EXTRACTED TEXT:
Data analysis was performed using descriptive and inferential statistics by Statistical Package for the Social Sciences version 19 (SPSS; IBM, Armonk, NY, USA). Normality was measured by the Kolmogorov-Smirnov test. The data were not normally distributed, so non-parametric tests were used for data analysis. To evaluate the effect of the intervention on MSDs, the post-intervention results were evaluated using the Chi-square test. To evaluate the effect of the intervention on pain intensity, the post-intervention results and the mean score of pain intensity of musculoskeletal disorders were compared between the two groups compared using the Mann-Whitney test. To compare pain variables before and after the intervention, the Wilcoxon test was used. The McNemar’s test was used for the presence or absence of MSDs.

The percentage of change pre- and post-test was calculated as.

Percentage change from pretest to posttest =\(\frac{\text{p}\text{o}\text{s}\text{t}\text{t}\text{e}\text{s}\text{t}\ \text{s}\text{c}\text{o}\text{r}\text{e}-\text{p}\text{r}\text{e}\text{t}\text{e}\text{s}\text{t}\ \text{s}\text{c}\text{o}\text{r}\text{e}}{\text{p}\text{r}\text{e}\text{t}\text{e}\text{s}\text{t}\ \text{s}\text{c}\text{o}\text{r}\text{e}}\times 100\)

WORK REQUIRED:
Continue the passage on statistical analysis from the point where it ends.

DATA UNDER STUDY:

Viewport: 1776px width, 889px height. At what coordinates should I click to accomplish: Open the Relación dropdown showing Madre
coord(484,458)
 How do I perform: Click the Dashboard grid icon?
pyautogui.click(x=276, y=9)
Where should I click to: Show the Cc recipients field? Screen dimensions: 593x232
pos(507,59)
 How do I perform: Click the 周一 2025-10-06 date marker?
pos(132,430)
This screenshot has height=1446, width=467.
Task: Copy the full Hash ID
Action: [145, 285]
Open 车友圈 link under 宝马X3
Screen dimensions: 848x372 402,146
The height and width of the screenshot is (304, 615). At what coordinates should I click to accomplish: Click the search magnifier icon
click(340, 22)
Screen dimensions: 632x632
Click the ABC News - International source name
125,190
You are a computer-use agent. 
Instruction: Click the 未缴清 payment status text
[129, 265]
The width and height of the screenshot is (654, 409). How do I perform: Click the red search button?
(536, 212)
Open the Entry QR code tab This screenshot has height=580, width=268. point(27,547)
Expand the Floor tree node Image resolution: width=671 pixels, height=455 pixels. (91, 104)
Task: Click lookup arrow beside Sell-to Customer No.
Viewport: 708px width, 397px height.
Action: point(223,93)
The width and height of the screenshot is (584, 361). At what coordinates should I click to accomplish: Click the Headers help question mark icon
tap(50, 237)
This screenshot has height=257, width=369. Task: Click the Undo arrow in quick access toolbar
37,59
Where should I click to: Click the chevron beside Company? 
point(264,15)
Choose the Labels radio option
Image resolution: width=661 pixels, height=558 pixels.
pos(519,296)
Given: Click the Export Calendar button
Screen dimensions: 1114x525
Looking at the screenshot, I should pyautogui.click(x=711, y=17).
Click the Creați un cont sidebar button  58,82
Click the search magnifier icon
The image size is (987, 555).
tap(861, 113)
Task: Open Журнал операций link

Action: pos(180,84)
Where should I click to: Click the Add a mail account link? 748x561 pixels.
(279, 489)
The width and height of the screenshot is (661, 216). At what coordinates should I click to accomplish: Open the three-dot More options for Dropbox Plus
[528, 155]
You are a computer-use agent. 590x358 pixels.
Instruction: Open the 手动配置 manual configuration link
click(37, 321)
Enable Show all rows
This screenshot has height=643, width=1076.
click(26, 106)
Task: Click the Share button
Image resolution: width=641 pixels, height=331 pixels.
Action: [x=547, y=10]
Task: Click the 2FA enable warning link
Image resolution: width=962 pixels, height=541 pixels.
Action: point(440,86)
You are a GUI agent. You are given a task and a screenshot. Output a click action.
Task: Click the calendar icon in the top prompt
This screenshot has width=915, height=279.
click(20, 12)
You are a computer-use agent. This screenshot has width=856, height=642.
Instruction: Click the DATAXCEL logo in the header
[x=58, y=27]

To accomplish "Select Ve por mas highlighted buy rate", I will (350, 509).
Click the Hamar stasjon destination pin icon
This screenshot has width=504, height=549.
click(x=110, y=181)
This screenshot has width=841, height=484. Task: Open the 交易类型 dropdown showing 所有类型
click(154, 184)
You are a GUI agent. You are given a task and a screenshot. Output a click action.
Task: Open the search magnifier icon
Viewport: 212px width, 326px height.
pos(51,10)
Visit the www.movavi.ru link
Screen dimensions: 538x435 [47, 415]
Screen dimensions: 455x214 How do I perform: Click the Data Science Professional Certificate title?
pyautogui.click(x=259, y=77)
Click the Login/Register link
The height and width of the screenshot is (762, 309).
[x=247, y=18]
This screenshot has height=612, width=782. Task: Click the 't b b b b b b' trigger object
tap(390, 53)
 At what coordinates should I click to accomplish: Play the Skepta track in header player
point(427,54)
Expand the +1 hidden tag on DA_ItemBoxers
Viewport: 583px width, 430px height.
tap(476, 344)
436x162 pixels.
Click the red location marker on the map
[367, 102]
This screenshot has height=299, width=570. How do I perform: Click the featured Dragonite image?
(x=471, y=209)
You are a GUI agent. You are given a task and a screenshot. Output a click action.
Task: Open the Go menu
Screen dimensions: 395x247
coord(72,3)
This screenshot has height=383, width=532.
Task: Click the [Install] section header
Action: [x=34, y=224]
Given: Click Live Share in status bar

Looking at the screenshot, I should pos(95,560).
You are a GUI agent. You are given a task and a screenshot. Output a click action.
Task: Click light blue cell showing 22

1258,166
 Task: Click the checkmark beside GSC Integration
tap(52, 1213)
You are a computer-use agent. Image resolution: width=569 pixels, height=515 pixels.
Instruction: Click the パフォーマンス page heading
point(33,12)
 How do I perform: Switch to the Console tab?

REPLY:
The Chi-square or Fisher’s exact test was used to evaluate the homogeneity of background (demographic) variables in the two intervention and control groups. All calculations were performed at a significant level of P < .05.

Ethical consideration

This study was performed under the ethical standards as laid down in the Declaration of Helsinki and its later amendments or comparable ethical standards. Written informed consent was obtained from all individual participants included in the study. For illiterate participants, informed consent was obtained from their literate legally authorized representatives/guardians.


Results on demographic characteristics showed that the majority of the participants were males (67.2%) and in the age range of 60–74 years (82.8%). The mean age of older adults in intervention and control groups was 68.45 (SD = 5.38) and 69.17 (SD = 5.86), respectively. Table 1 shows the frequency distribution of demographic characteristics of older adults.

Table 1 Frequency distribution of demographic characteristics of the elderly residing in nursing homes in the intervention and control group

Results of comparing MSDs in the intervention and control groups before and after intervention are shown in Table 2.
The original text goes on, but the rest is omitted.